> **Document excerpt**
• • •

- The cover to the History of the DC Universe trade paperback. Art by Alex Ross.

Publication information
- Publisher: DC Comics
- Format: Limited series
- Publication date: 1986
- No. of issues: 2
- Main character: Harbinger

Creative team
- Created by: Marv Wolfman George Pérez
- Written by: Marv Wolfman
- Penciller: George Pérez
- Inker: Karl Kesel
- Colorist: Tom Ziuko
- Editor: Mike Gold

Collected editions
- History of the DC Universe: ISBN 1-56389-798-9

= History of the DC Universe =

Comic book issue by DC Comics

History of the DC Universe is a two-issue American comic book limited series created by writer Marv Wolfman and artist George Pérez which was published by DC Comics following the end of Crisis on Infinite Earths.

• • •

> **Record extracts**
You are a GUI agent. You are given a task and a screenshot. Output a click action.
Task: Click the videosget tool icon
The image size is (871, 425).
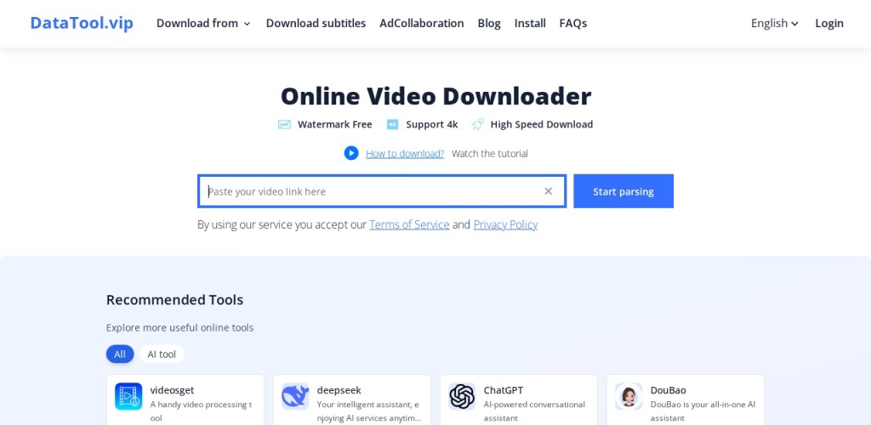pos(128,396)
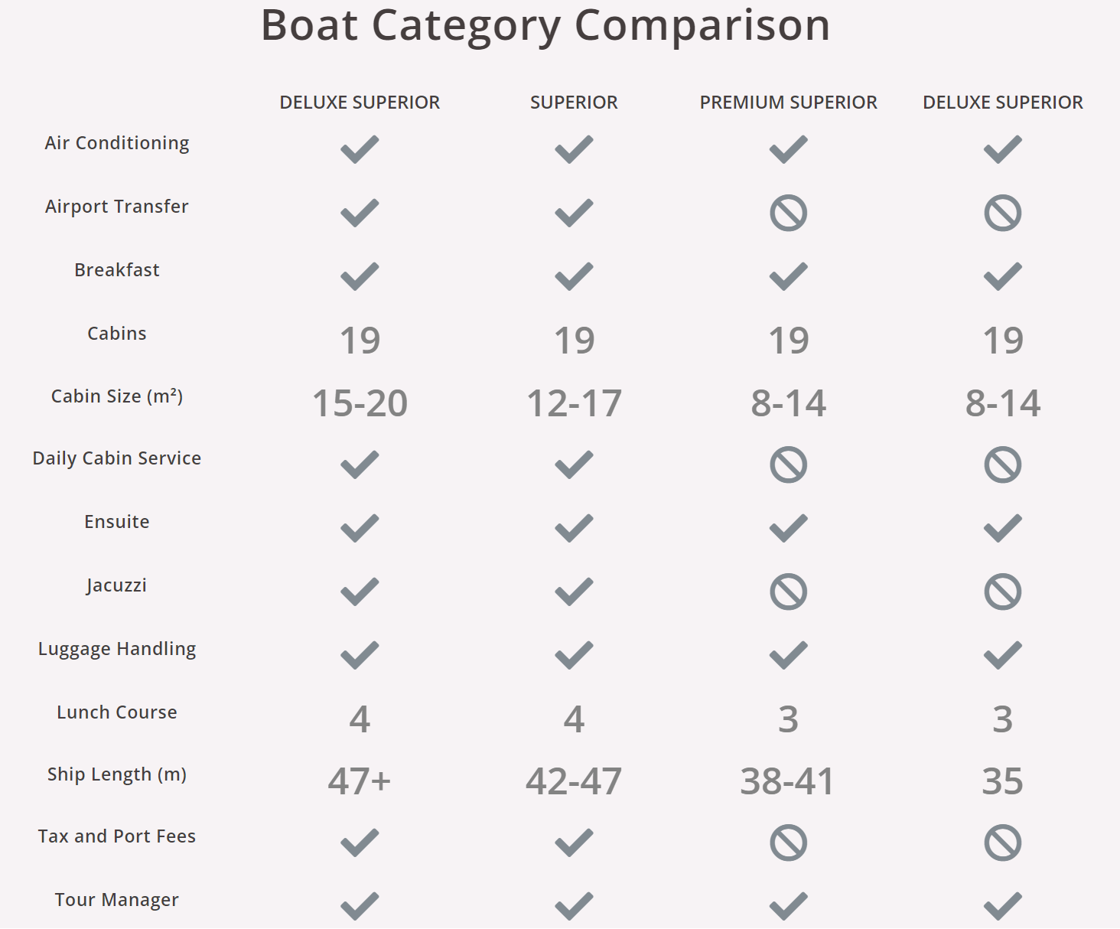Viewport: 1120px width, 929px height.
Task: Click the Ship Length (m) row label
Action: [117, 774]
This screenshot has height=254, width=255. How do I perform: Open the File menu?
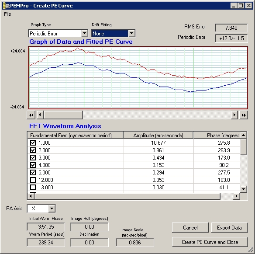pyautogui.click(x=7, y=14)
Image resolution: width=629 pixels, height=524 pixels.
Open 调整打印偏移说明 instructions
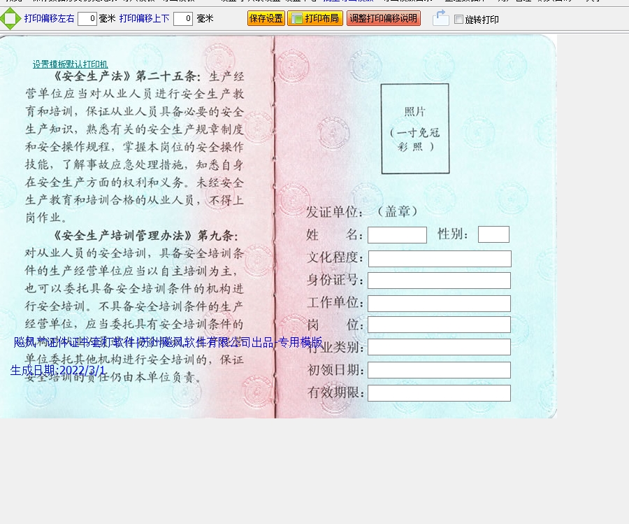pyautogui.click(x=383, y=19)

• • •

> **Assigned task A**
Print the History of the DC Universe article from "History of the DC Universe is" to "on Infinite Earths.".
> **Assigned task B**
Write the next part of the History of the DC Universe article, picking up after its last sentence.

> **Answer section A**
History of the DC Universe is a two-issue American comic book limited series created by writer Marv Wolfman and artist George Pérez which was published by DC Comics following the end of Crisis on Infinite Earths.

> **Answer section B**
==Publication history==
History of the DC Universe was an attempt to summarize the new history of the DC Universe to establish what was canonical after Crisis on Infinite Earths reformed the multiverse into a single universe. In the original planning of Crisis on Infinite Earths, the History would have formed the final two issues, following the destruction of the Multiverse at the beginning of time, but this was changed. History of the DC Universe had been one of the working titles for Crisis on Infinite Earths.

The loose plotline of the series involves the character Harbinger chronicling the past, present, and future of the post-Crisis DC Universe. The history is mostly told through one- and two-page splash pages, accompanied by brief prose. At the end of the series, Harbinger places the history in a capsule and launches it into space. In the subsequent series Millennium, this history is intercepted by the Manhunters and used against Earth's superheroes.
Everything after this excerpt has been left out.